*Texte fourni*.
────────────────
Réservé au financement des logements locatifs sociaux des HLM, des SEM, aux collectivités territoriales (sous conditions) et à certains organismes agréés et distribué par la seule CDC, le PLUS a une durée de 15 à 40 ans, qui peut même atteindre 80 ans pour la charge foncière en zone tendue, et un taux révisable en fonction de la variation du taux du livret A. La ressource provient en effet des fonds collectés par les réseaux bancaires et centralisés au sein des Fonds d’épargne de la CDC qui recueillent la majorité des dépôts sur les livrets défiscalisés : Codevi, LDDP (Livret de Développement Durable), Livret Jeune et Livret Bleu du Crédit mutuel. Le taux du PLUS est égal au taux du livret A majoré de 0,60%, soit 1,10% fin 2020. Les logements financés font l’objet d’un conventionnement APL qui ouvre le droit à une subvention de l’Etat, au taux minimum de 5% en neuf et 10% en acquisition-amélioration (en France métropolitaine hors Corse), au bénéfice du taux intermédiaire de TVA (10%) en général, ou réduit (5,5%) dans le cadre du nouveau plan national de renouvellement urbain, et d’une exonération de taxe foncière (TFPB) de 25 ans, portée à 30 ans sous conditions de qualité environnementale.

Le PLAI (prêt locatif aidé d’intégration) et le PLUS-CD (construction-démolition)

Ces deux variantes conservent les caractéristiques générales du PLUS mais elles bénéficient d’avantages spécifiques, le PLAI parce qu’il s’adresse à des populations très modestes (ses plafonds de ressources sont au maximum égaux à 60% de ceux du PLUS) et le PLUS-CD parce qu’il finance des opérations particulièrement coûteuses. L’un et l’autre bénéficient de ce fait de subventions majorées (20% et 12% respectivement) et, pour le seul PLAI, d’un taux minoré (livret A – 0,20%, soit 0,30% fin 2020). Les opérations financées en PLAI ainsi que les opérations de démolition situées dans un quartier prioritaire de la politique de la ville bénéficient du taux réduit de TVA (5,5%).
────────────────
*Relevés présentés*.
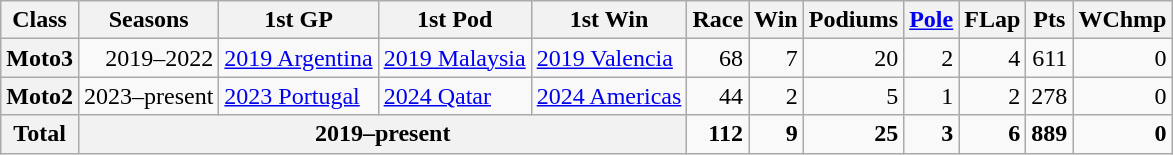
25 [853, 134]
1st GP [298, 20]
FLap [992, 20]
2023 Portugal [298, 96]
9 [776, 134]
2019 Malaysia [454, 58]
Total [40, 134]
2023–present [148, 96]
611 [1050, 58]
7 [776, 58]
Podiums [853, 20]
2019–2022 [148, 58]
Race [718, 20]
2019–present [382, 134]
1st Win [609, 20]
Seasons [148, 20]
2024 Americas [609, 96]
Pole [932, 20]
Moto2 [40, 96]
Pts [1050, 20]
889 [1050, 134]
2019 Argentina [298, 58]
1 [932, 96]
2024 Qatar [454, 96]
6 [992, 134]
5 [853, 96]
68 [718, 58]
112 [718, 134]
20 [853, 58]
1st Pod [454, 20]
Class [40, 20]
2019 Valencia [609, 58]
Moto3 [40, 58]
44 [718, 96]
278 [1050, 96]
4 [992, 58]
Win [776, 20]
3 [932, 134]
WChmp [1122, 20]
Detect which cell encompasses the target text, then output its (x, y) center coordinate. 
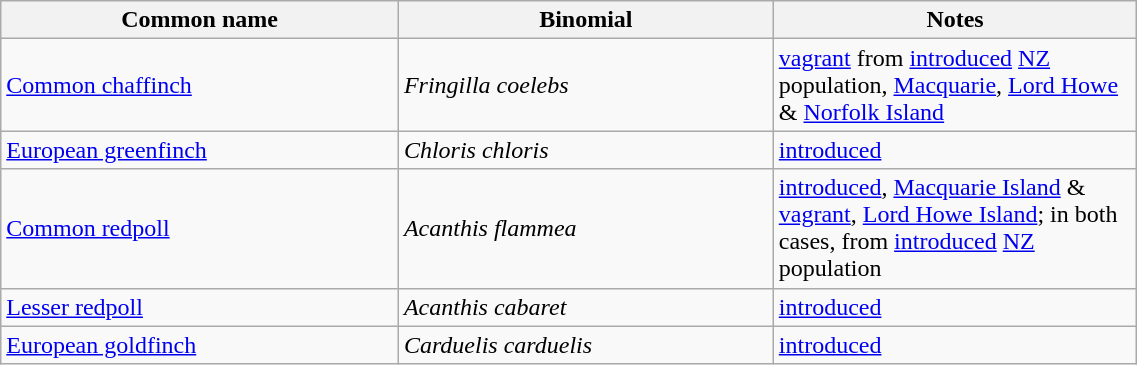
Common chaffinch (200, 85)
Acanthis cabaret (586, 307)
European goldfinch (200, 345)
introduced, Macquarie Island & vagrant, Lord Howe Island; in both cases, from introduced NZ population (955, 228)
Fringilla coelebs (586, 85)
Notes (955, 20)
vagrant from introduced NZ population, Macquarie, Lord Howe & Norfolk Island (955, 85)
European greenfinch (200, 150)
Lesser redpoll (200, 307)
Binomial (586, 20)
Carduelis carduelis (586, 345)
Acanthis flammea (586, 228)
Common redpoll (200, 228)
Chloris chloris (586, 150)
Common name (200, 20)
Output the [X, Y] coordinate of the center of the cell containing the given text.  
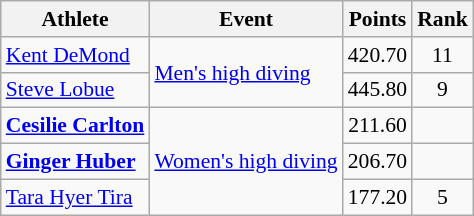
420.70 [378, 55]
11 [442, 55]
Ginger Huber [76, 162]
Athlete [76, 19]
5 [442, 197]
Men's high diving [246, 72]
Women's high diving [246, 162]
445.80 [378, 90]
Rank [442, 19]
Cesilie Carlton [76, 126]
206.70 [378, 162]
211.60 [378, 126]
177.20 [378, 197]
Tara Hyer Tira [76, 197]
Kent DeMond [76, 55]
Event [246, 19]
9 [442, 90]
Steve Lobue [76, 90]
Points [378, 19]
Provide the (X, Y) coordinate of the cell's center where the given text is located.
────────────────
*Consignes*.
1 > D'après le texte sur le prêt PLUS, à quel niveau s'établissait le taux du PLUS fin 2020 ?
2 > Comptez les lignes des relevés où figure la chaîne « Macquarie », en respectant la casse, puis donnez uniquement ce nombre.

*Réponses rédigées*.
1 > Le taux du PLUS s'établissait à 1,10 % fin 2020.

2 > 2